## TASK PROMPT
From the records below, print exactly the lines starting at the one containing "[Facebook] (17, 116)" and ending at the one containing "मुख्यमंत्री त्रिवेंद्र व", ends included, and nothing else.

## RECORDS PROVIDED
*** Begin section ***

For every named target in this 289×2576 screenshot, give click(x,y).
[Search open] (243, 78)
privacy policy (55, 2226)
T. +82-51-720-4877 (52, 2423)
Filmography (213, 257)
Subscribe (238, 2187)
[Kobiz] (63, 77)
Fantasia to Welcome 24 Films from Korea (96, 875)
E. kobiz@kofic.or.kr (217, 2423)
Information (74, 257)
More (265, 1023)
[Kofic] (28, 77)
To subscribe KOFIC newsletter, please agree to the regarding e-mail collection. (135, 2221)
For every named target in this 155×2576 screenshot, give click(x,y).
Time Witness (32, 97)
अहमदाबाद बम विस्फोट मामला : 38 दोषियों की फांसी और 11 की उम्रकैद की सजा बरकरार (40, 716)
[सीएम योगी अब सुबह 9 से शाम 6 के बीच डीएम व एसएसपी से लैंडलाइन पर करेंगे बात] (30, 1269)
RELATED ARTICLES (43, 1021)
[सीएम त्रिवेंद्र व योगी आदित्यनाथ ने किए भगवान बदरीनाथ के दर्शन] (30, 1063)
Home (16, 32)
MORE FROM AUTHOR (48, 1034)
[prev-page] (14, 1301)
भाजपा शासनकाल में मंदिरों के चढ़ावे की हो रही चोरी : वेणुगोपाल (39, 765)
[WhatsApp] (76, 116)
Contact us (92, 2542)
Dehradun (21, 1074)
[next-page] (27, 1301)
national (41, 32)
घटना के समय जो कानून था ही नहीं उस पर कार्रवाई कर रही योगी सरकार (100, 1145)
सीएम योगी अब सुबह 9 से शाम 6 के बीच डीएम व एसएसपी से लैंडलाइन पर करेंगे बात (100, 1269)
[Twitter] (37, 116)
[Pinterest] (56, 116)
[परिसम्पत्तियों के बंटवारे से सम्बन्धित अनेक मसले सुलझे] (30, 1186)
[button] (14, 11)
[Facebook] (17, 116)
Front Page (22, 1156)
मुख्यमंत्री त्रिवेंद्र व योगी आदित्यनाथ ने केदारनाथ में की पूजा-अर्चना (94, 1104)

*** End section ***
*** Begin section ***

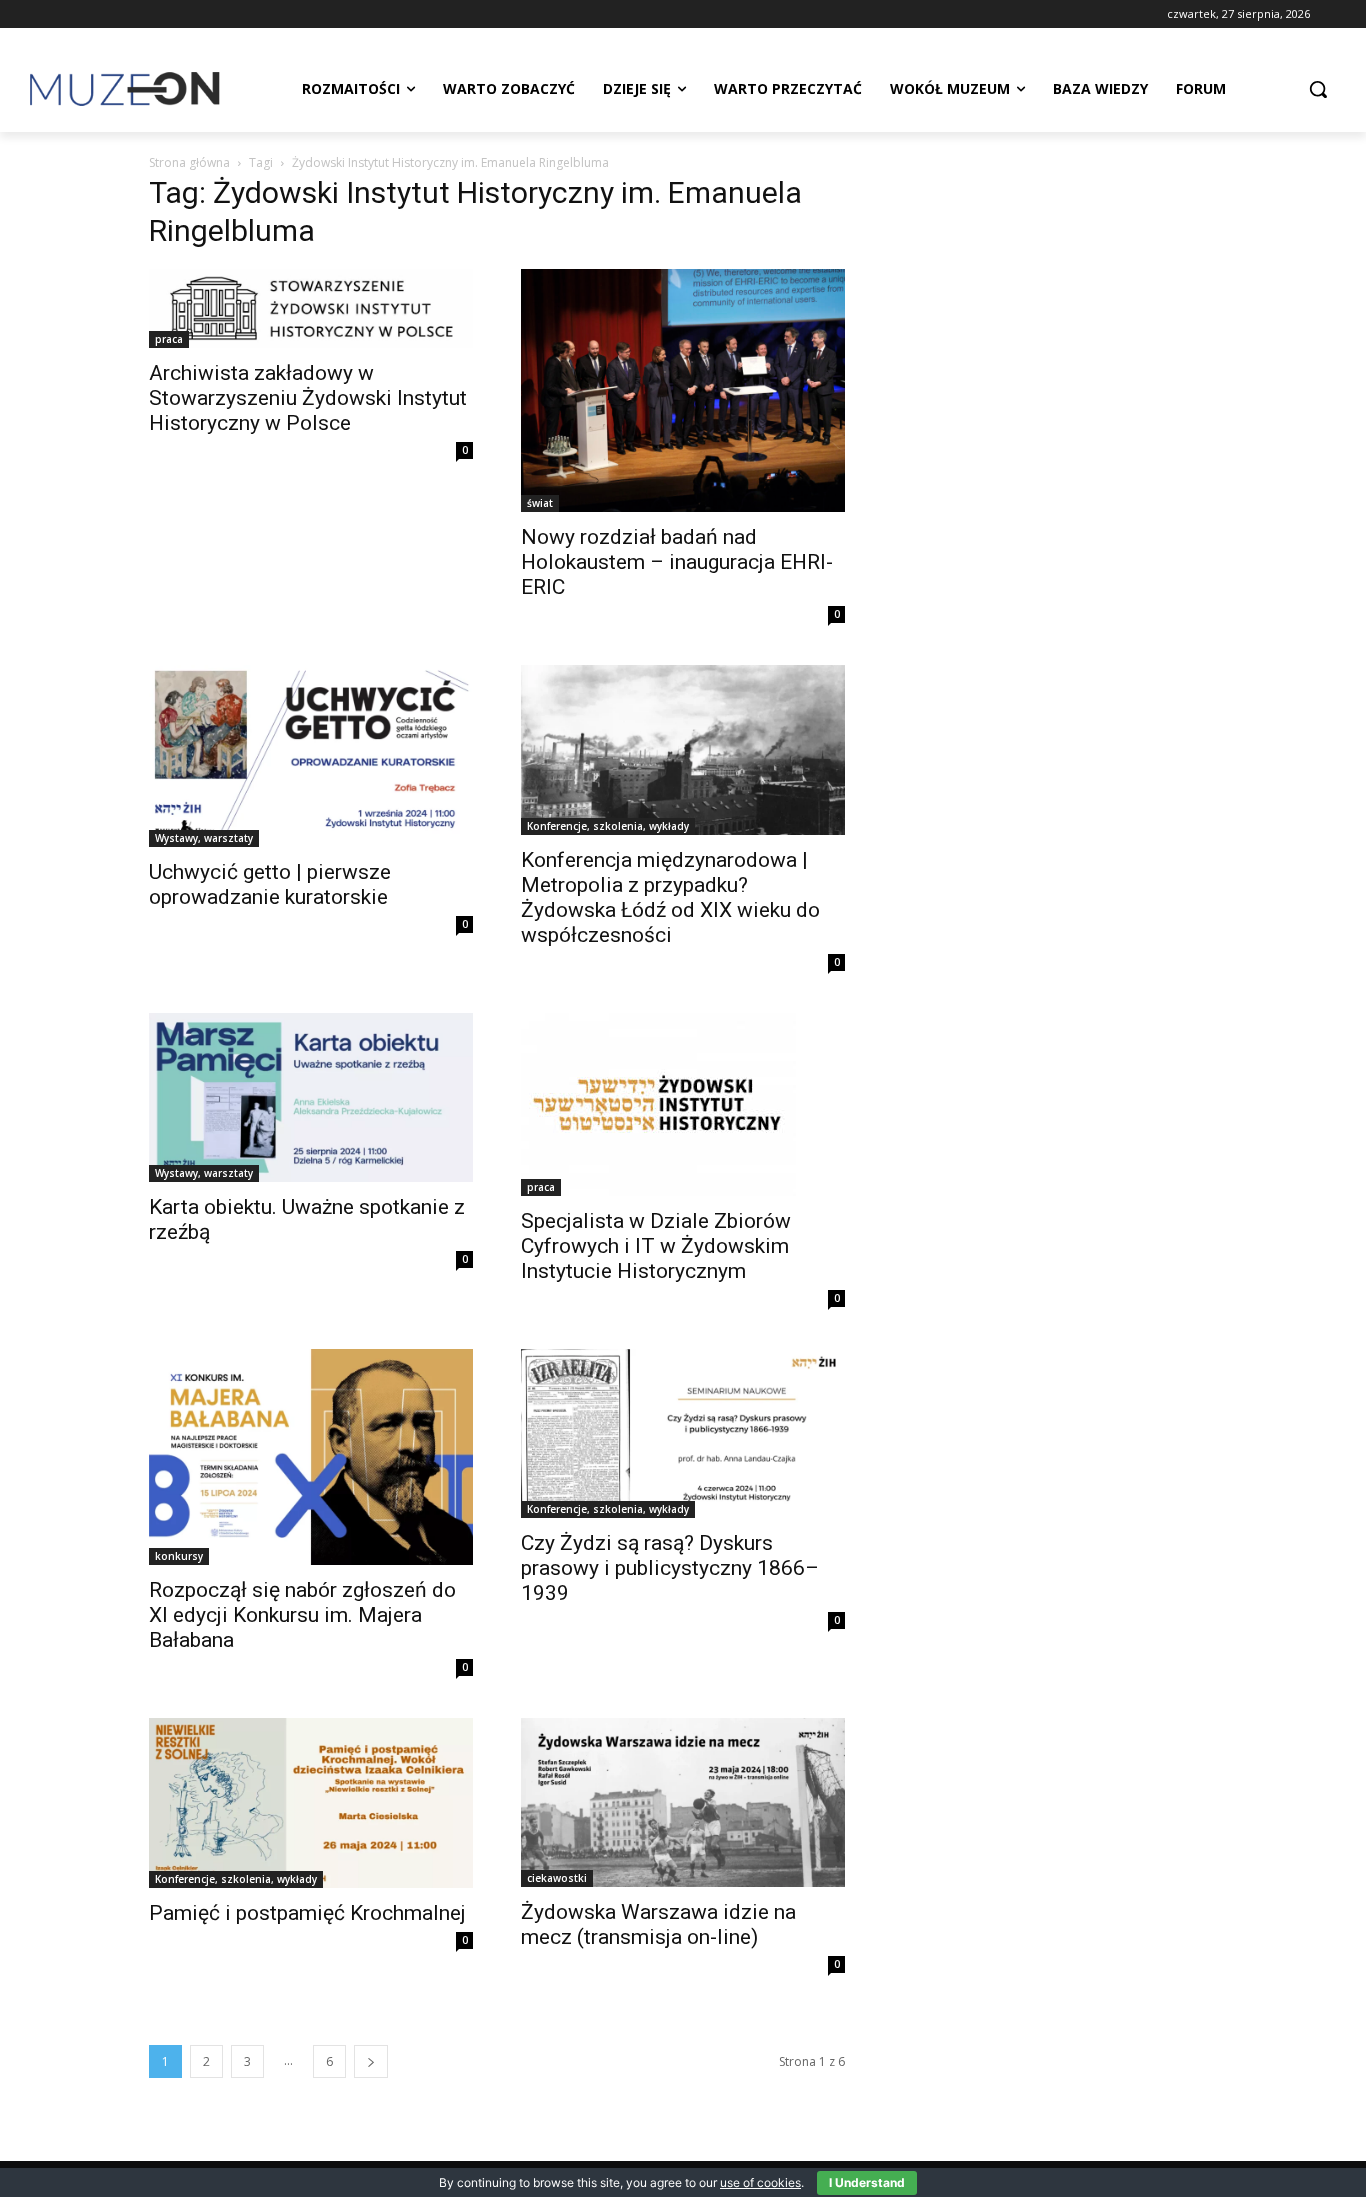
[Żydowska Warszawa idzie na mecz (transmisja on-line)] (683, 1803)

*** End section ***

## RESPONSE BOX
[Facebook] (17, 116)
Front Page (22, 1156)
मुख्यमंत्री त्रिवेंद्र व योगी आदित्यनाथ ने केदारनाथ में की पूजा-अर्चना (94, 1104)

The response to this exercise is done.